━━ Extracted material

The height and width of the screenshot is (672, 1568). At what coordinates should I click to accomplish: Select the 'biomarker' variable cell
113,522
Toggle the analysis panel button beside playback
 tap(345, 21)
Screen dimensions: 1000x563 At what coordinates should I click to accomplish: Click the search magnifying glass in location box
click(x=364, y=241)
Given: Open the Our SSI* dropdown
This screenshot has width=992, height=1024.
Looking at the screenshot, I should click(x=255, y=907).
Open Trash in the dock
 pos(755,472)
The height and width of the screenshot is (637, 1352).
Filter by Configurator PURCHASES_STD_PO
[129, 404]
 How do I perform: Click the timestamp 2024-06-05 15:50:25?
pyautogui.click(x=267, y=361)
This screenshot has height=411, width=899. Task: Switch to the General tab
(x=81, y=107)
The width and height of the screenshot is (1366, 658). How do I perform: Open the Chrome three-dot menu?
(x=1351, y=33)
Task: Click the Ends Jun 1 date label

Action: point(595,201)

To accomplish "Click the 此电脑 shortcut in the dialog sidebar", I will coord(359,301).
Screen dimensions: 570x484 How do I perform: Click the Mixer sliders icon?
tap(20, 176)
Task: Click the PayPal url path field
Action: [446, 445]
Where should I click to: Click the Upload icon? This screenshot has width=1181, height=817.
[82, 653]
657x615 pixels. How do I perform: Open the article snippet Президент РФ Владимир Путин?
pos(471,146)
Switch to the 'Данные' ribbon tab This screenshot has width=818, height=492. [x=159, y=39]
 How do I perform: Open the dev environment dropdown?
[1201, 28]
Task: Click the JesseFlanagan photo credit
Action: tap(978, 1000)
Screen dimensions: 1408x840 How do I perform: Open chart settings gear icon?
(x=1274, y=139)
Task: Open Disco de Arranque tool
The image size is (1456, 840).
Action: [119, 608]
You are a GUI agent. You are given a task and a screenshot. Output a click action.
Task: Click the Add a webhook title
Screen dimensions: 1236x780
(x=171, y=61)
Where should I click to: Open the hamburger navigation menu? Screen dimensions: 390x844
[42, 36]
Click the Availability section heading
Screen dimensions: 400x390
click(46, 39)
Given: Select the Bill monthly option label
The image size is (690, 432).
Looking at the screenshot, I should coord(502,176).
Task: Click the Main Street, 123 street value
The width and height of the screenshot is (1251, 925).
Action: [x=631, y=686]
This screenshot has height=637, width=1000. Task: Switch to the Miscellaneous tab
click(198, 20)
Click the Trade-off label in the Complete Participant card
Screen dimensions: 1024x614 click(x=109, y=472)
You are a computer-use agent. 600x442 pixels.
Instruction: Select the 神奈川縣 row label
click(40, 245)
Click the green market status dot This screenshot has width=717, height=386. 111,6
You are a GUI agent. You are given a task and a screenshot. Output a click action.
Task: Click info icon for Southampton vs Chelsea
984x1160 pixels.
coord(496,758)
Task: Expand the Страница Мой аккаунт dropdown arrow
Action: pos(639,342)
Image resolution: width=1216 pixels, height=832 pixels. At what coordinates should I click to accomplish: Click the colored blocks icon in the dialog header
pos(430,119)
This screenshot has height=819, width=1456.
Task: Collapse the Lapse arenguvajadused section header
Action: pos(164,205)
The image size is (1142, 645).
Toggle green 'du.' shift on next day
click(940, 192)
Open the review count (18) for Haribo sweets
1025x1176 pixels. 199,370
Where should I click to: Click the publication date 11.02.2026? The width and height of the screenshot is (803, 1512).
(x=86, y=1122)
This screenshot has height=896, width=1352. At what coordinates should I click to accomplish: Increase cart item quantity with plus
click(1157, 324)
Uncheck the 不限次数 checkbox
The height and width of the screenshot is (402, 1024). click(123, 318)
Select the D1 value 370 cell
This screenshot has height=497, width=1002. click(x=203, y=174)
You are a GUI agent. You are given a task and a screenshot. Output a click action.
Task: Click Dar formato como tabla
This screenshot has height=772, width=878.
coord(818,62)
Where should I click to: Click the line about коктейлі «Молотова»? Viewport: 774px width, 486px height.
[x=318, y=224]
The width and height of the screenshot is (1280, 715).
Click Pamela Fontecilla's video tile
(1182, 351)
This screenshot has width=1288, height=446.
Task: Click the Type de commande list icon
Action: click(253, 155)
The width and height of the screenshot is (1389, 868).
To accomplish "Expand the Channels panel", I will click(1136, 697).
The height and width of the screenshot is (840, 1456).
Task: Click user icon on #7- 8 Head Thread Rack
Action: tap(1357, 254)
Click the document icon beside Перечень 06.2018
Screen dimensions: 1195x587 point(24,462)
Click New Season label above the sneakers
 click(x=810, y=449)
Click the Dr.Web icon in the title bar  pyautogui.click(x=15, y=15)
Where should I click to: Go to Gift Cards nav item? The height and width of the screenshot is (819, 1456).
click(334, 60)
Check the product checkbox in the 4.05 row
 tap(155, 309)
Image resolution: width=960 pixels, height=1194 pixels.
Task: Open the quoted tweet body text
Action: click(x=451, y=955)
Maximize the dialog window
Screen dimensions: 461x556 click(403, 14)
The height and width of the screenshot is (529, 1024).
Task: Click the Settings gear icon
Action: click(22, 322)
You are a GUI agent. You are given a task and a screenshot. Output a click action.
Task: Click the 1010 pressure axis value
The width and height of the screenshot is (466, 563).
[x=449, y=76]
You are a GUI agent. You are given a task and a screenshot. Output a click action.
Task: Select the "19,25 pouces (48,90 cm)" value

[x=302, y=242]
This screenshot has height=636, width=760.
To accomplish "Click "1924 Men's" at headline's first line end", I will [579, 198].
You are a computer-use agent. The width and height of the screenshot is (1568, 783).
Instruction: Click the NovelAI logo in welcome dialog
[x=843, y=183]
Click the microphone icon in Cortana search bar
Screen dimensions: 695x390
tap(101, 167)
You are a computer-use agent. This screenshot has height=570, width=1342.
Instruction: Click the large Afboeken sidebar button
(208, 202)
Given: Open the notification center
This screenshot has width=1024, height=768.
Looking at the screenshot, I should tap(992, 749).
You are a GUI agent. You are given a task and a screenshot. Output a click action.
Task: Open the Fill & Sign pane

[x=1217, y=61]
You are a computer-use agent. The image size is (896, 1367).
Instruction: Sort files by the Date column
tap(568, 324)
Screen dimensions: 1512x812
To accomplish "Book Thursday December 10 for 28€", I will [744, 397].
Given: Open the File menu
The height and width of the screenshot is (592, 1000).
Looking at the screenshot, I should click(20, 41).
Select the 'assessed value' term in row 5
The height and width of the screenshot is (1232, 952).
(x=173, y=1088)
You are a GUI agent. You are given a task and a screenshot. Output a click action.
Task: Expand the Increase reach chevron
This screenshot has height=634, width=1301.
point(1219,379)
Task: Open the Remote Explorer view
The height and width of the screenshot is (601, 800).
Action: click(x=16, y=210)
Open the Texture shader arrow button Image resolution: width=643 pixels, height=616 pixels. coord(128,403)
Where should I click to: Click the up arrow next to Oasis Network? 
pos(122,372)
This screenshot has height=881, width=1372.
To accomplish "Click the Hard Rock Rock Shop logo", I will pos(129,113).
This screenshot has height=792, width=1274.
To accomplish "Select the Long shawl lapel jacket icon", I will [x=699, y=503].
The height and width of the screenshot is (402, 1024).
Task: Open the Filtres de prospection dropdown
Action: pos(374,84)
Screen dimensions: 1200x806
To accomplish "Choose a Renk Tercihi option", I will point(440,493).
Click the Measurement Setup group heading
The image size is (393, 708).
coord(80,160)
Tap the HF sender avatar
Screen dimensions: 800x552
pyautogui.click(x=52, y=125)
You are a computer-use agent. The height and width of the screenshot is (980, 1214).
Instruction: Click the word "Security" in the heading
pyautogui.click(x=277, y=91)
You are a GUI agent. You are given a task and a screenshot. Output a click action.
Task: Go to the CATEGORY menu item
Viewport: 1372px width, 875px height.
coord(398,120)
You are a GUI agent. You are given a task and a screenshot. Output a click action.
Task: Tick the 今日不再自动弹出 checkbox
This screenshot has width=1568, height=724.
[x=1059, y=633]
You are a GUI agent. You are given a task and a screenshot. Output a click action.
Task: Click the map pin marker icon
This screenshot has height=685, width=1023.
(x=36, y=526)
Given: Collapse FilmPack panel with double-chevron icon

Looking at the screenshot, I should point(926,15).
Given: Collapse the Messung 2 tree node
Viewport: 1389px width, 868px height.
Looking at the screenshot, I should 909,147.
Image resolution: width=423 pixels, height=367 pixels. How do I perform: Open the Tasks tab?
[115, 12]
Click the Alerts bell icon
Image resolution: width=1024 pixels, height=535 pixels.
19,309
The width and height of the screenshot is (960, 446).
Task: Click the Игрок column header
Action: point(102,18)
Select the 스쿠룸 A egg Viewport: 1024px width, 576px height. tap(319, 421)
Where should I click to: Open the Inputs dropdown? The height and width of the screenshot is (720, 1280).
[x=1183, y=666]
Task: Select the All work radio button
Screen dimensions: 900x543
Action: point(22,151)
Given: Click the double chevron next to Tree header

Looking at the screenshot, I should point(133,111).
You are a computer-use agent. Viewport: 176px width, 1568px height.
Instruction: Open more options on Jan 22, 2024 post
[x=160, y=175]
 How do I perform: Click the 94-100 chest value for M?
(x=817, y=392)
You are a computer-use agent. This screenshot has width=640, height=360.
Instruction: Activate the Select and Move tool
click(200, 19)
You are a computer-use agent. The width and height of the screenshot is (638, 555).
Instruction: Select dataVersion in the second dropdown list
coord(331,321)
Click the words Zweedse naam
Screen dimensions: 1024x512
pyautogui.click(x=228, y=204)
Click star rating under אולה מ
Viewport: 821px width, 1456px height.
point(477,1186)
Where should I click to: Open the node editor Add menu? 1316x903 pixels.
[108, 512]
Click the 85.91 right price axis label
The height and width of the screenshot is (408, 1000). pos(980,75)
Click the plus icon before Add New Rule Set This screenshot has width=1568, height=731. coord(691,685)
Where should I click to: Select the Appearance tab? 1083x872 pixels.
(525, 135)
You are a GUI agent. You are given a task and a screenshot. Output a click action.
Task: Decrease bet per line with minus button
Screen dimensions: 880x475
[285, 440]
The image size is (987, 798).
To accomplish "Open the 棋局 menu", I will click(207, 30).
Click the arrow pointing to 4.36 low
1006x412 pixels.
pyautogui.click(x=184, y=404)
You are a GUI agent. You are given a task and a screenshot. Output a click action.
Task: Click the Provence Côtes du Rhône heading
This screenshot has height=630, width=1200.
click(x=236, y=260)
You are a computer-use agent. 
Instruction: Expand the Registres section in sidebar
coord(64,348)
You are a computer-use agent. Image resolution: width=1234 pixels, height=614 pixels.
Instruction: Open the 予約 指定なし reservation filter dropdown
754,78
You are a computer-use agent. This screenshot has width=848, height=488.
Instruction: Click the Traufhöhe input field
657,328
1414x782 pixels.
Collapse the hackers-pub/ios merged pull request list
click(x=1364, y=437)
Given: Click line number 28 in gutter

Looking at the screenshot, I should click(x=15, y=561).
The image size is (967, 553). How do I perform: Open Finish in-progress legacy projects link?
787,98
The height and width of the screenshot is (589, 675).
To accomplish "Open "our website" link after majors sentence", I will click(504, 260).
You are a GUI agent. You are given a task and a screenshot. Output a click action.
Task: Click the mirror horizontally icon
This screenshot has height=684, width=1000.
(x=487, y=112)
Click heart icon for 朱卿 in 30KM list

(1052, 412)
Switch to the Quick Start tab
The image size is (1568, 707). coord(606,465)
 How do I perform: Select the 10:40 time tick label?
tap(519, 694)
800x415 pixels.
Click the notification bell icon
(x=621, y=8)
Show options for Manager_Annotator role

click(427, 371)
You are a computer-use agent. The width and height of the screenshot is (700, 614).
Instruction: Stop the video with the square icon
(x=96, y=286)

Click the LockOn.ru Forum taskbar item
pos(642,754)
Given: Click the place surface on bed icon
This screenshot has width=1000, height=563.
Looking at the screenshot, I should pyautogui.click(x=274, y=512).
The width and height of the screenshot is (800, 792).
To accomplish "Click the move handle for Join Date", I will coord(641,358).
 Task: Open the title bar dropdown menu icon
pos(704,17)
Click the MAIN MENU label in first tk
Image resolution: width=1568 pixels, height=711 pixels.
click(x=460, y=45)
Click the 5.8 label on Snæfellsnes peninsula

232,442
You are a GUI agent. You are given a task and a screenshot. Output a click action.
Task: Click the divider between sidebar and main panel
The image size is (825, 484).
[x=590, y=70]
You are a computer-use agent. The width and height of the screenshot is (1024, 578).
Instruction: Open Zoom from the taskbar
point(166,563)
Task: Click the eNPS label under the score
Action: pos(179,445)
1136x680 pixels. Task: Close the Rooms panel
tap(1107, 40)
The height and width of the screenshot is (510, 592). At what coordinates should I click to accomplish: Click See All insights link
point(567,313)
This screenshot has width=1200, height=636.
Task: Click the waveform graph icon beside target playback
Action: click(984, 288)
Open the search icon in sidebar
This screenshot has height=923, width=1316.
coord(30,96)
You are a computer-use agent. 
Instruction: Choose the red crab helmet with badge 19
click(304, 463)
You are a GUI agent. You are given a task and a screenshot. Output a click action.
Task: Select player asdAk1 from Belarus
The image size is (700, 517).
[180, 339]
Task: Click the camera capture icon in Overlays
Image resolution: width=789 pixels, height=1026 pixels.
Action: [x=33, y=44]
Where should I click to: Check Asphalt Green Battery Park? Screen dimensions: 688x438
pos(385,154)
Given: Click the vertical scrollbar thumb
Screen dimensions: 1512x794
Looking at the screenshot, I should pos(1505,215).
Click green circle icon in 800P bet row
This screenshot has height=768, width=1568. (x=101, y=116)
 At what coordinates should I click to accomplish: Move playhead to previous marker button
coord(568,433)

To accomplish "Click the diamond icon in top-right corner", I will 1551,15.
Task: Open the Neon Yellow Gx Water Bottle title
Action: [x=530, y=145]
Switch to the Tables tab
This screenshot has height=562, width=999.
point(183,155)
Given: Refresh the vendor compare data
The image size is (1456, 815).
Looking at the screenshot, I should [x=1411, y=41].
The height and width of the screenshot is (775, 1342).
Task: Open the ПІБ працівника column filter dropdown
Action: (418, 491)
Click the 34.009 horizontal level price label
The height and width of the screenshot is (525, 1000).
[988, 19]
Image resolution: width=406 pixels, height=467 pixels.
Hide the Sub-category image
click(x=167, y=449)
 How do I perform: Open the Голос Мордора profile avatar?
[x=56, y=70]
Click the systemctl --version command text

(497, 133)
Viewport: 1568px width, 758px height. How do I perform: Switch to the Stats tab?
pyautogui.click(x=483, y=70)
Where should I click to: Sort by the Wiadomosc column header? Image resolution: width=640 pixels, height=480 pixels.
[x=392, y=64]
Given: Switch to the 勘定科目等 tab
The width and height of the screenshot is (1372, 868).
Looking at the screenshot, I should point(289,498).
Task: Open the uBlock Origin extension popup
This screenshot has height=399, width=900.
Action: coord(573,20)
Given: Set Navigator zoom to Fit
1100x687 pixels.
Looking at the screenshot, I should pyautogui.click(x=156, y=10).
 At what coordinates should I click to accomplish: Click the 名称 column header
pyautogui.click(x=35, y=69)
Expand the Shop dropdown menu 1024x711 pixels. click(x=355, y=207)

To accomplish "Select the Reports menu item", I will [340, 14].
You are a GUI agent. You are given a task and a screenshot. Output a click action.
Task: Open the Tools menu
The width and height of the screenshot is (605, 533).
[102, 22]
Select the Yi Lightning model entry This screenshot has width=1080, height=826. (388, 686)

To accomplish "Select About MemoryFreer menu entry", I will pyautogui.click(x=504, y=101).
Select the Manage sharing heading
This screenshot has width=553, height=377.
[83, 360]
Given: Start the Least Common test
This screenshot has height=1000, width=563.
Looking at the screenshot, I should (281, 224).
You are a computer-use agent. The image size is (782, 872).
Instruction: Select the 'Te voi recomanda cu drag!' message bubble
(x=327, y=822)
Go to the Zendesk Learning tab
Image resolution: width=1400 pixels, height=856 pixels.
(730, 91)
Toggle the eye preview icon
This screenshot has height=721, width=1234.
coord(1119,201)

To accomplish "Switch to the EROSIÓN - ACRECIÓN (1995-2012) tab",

━━━━

Exercise directions = If a line in the records above contains "Shop", copy that line.

Answer for the task =
To accomplish "Click the Hard Rock Rock Shop logo", I will pos(129,113).
Expand the Shop dropdown menu 1024x711 pixels. click(x=355, y=207)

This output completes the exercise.